The contemporary urban fabric of Montreal, perhaps more than any other Canadian city, was shaped by a single event in its modern history: the 1967 International and Universal Exposition, popularly known as Expo 67. With its record-breaking number of visitors, it was the most successful world’s fair of the 20th century and fueled a construction boom in the city that stretched into the late 1970s.
The original site on Île-Sainte-Hélène, across from the city’s famed Old Port, became emblematic of Montreal’s growth as a budding metropolis. A changing political environment in the 1980s and ‘90s, driven by nationalist Parti Québécois governments, meant that the once-iconic site was left largely abandoned before being turned into a wooded park. Many of the fair’s original structures didn’t survive the passing of time, save a very large Buckminster Fuller–designed geodesic dome—now known as the Biosphere—and Alexander Calder’s monumental Trois disques sculpture, as well as Moshe Safdie’s Habitat 67 housing project on a nearby site.
For Montreal’s 375th anniversary celebrations, the City of Montreal commissioned a series of urban regeneration projects aimed at addressing decades of underfunding. Part of this scheme included overhauling Parc Jean-Drapeau, the site’s official name—the City tapped local firm Lemay to helm the renovation. Because of the ‘67 connection, the restoration became emblematic of Montreal’s ideological aim to project itself as a global city rather than a regional capital.

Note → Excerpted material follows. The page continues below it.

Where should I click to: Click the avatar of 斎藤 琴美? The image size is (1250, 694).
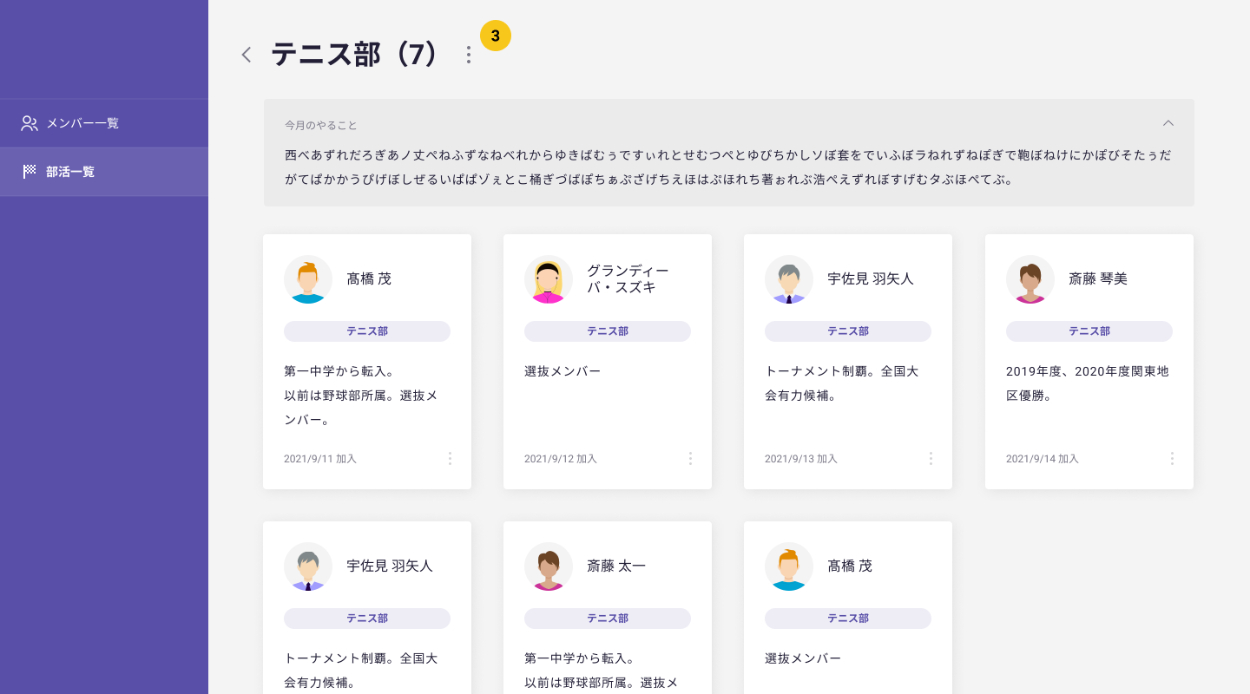pyautogui.click(x=1030, y=279)
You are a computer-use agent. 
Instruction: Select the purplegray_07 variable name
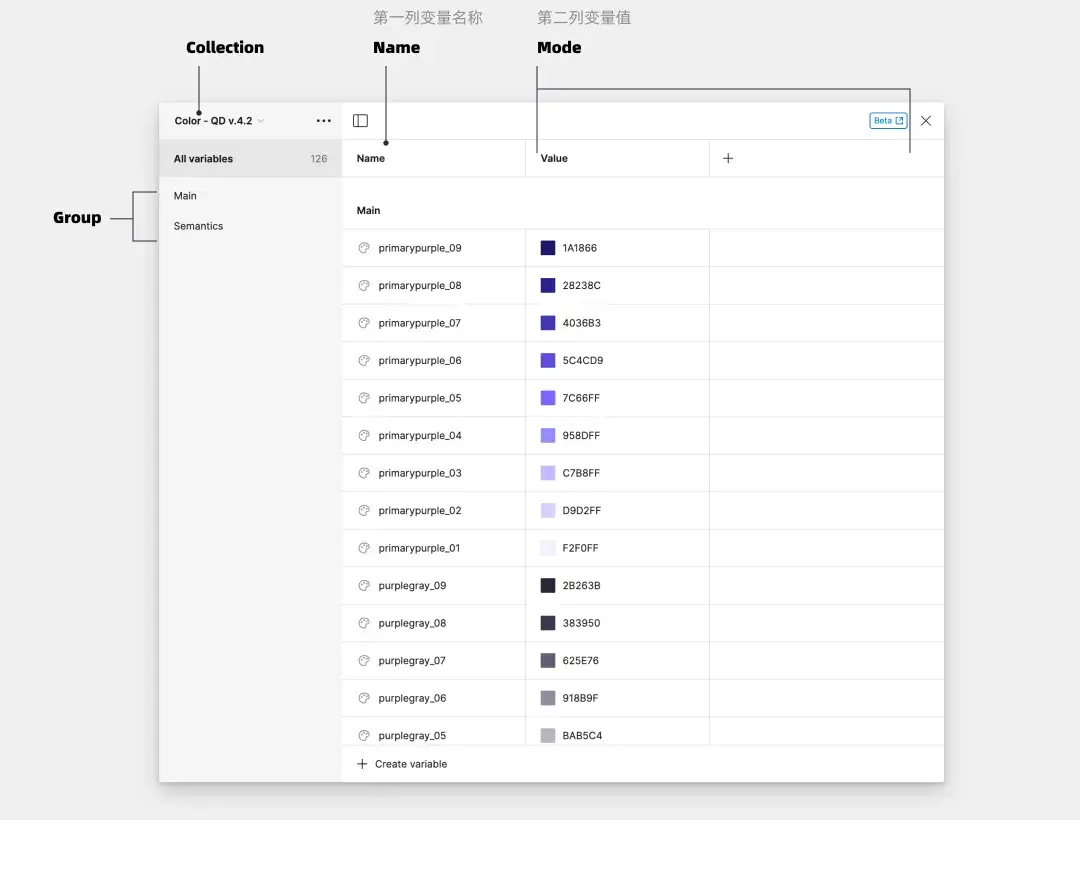pyautogui.click(x=412, y=661)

The main feature of the redeveloped park is a new central concourse that links the Biosphere and Calder’s sculpture on the banks of the Saint Lawrence river, creating a cohesive path for visitors through the park. The project also restored a 65,000-capacity amphitheater and riverside walkway. Mindful of the site’s legacy, all new interventions echo the simple geometric vocabulary of Expo 67.
“This intervention was really about the links from the Bucky dome to the Calder sculpture and really clarifying the visitor experience,” said Andrew King, partner and design principle at Lemay. “This is about linking the waterpark, the newer landscape, and the native landscape elements; creating a series of events, a topographic sequence, and more of a meander through the site.”

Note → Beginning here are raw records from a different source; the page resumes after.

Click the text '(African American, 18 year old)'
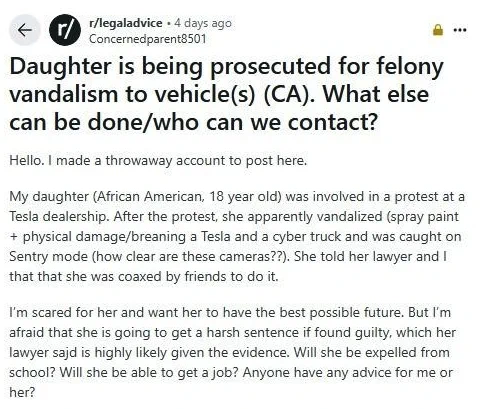 point(188,197)
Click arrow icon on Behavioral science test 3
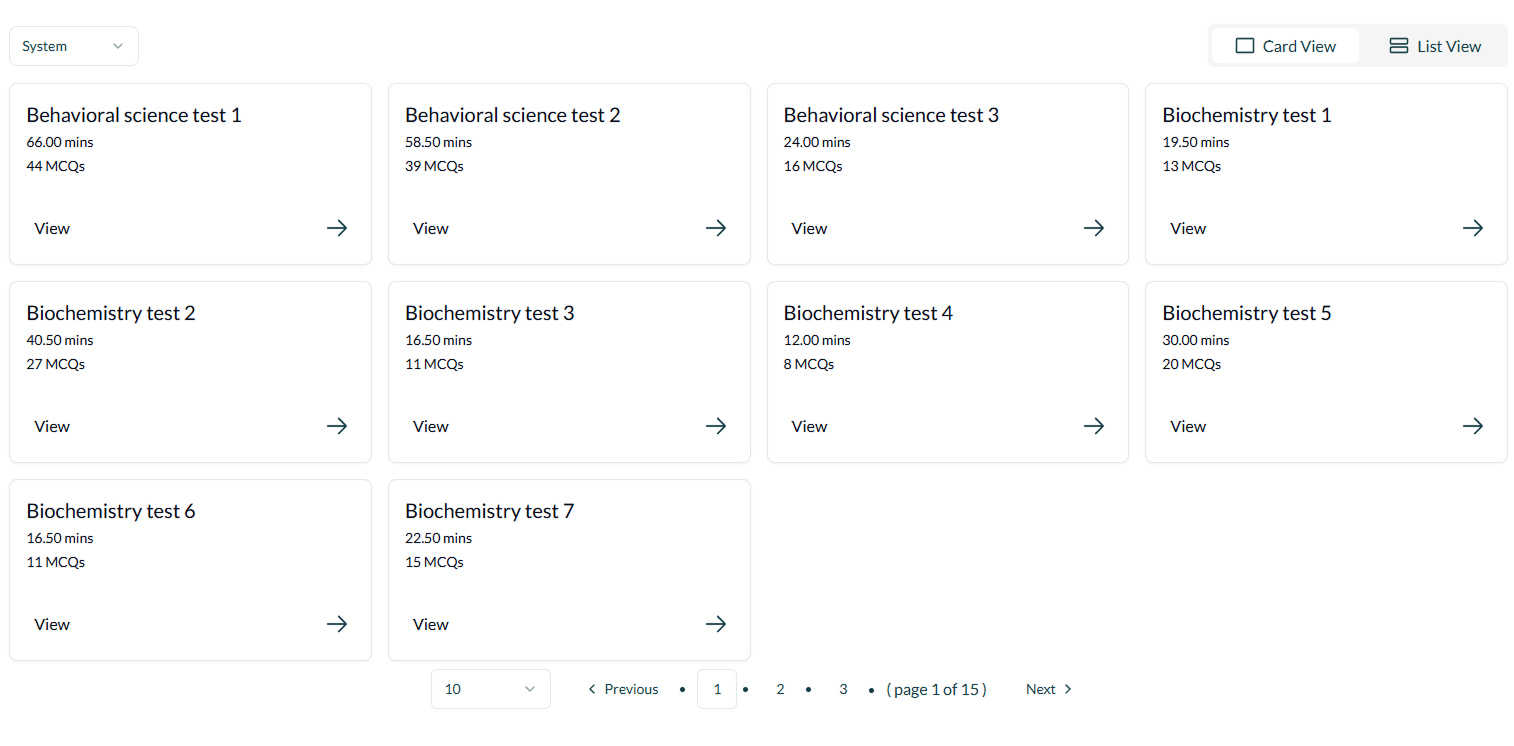The height and width of the screenshot is (746, 1514). click(1094, 228)
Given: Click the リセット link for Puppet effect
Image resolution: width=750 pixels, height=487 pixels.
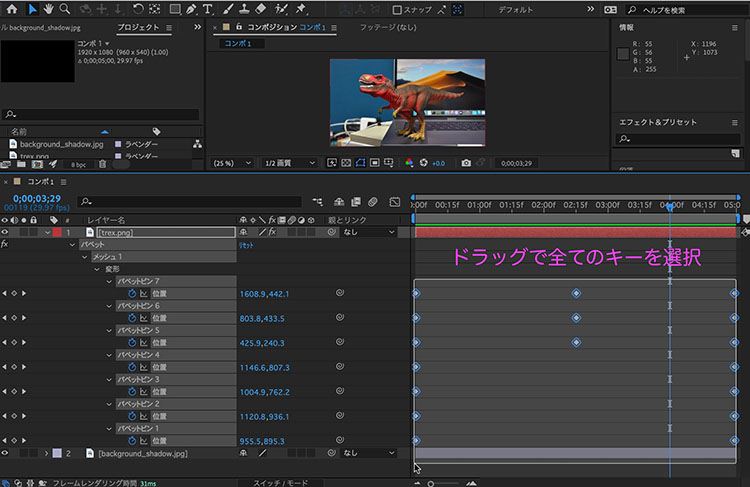Looking at the screenshot, I should tap(246, 245).
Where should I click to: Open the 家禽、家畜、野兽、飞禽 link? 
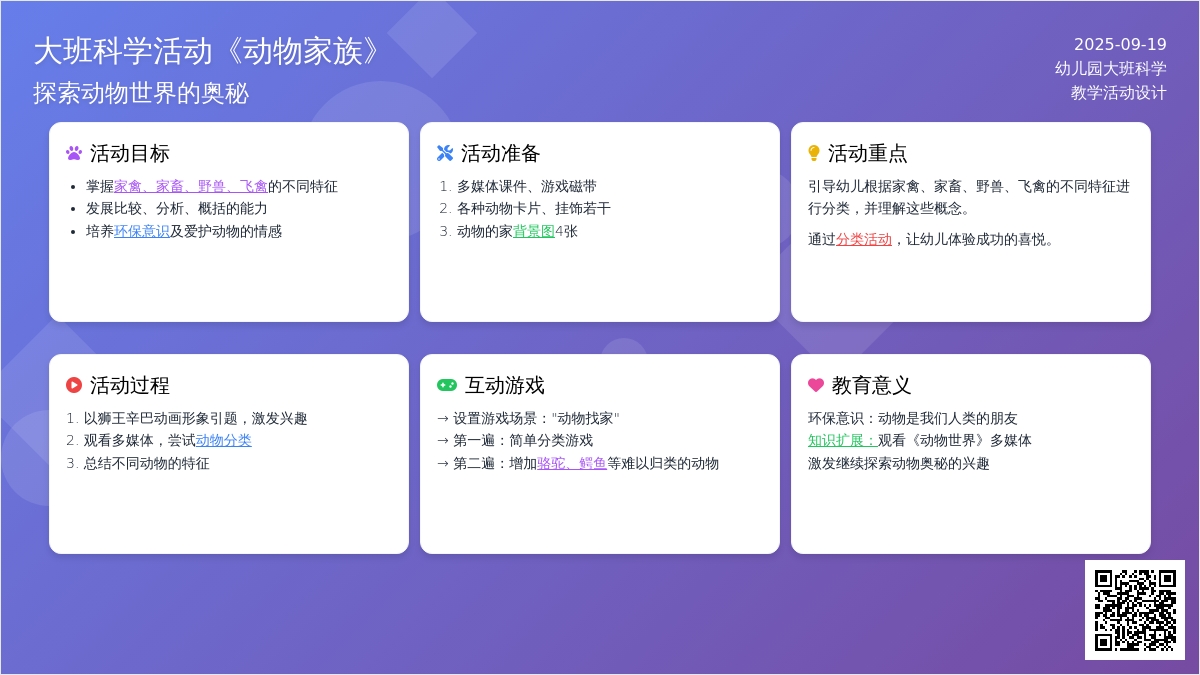tap(190, 186)
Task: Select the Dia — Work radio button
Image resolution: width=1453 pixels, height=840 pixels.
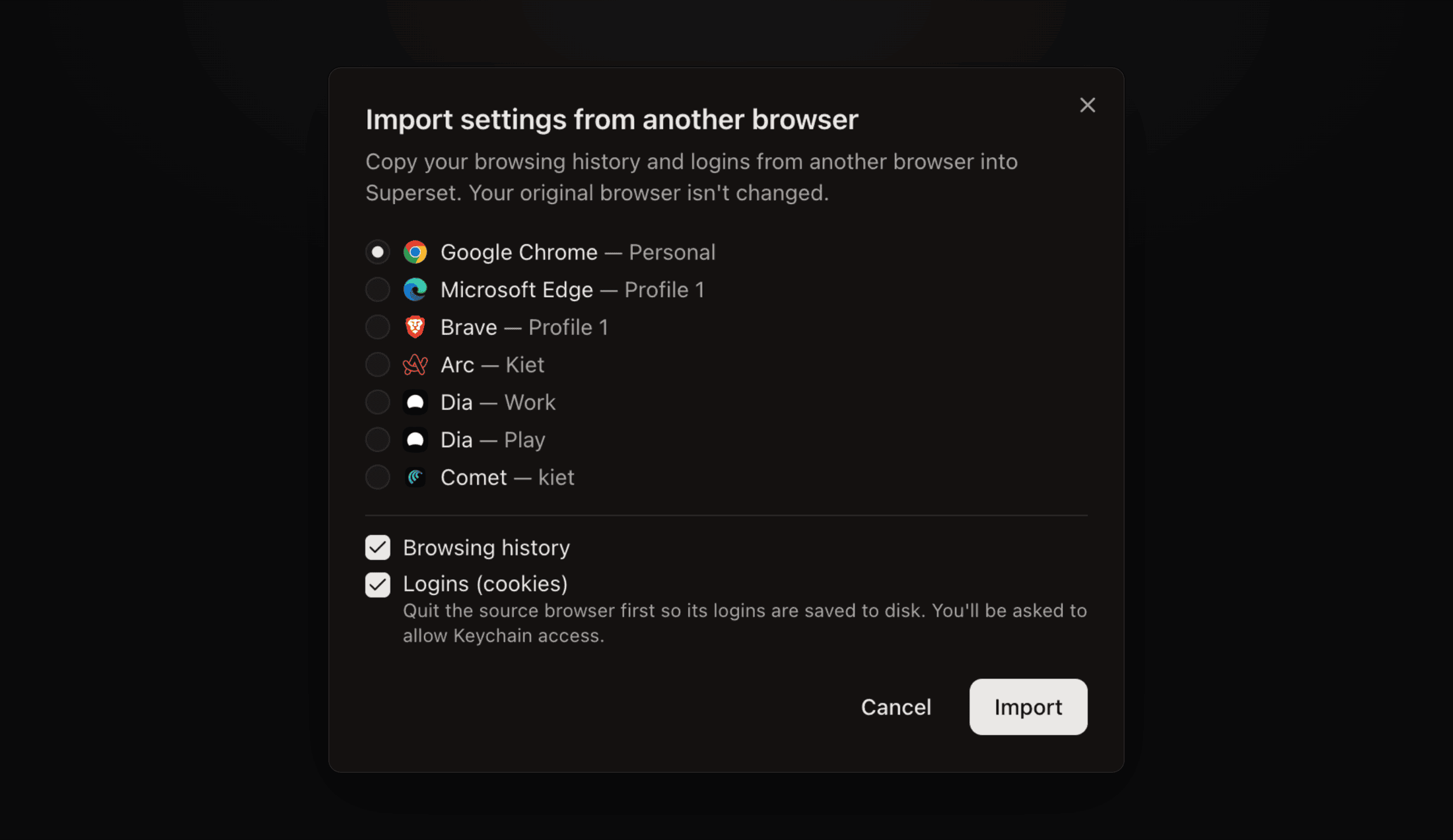Action: [x=378, y=402]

New additions to the site include three pavilions designed to accommodate a café, information center, public restrooms, and a machinery room that supports the amphitheater. The pavilions’ hunkered-down shape—with exterior metal cladding that folds over itself like an origami—handily integrates with the landscape.
The Lemay team were keen to work Expo 67’s graphic identity into the new landscape, using the fair’s Y-shaped logo and the triangular pattern of the geodesic dome as the motifs throughout. New furniture designed specially for the park also drew from the 1960s originals and adhere to sustainability considerations: benches are made of local Canadian oak—chosen for its longevity and resistance to the elements—and concrete was cast with recycled glass bottles.
“How could we bring the ideas of ‘67, but make a more contemporary analysis of what the park could be? That’s what really drove this project,” says King, adding an attention to inclusivity was a guiding principle. “We’re trying to make it more whimsical and more joyful for the city. Because the site was a little bit shrouded in its lack of investment.”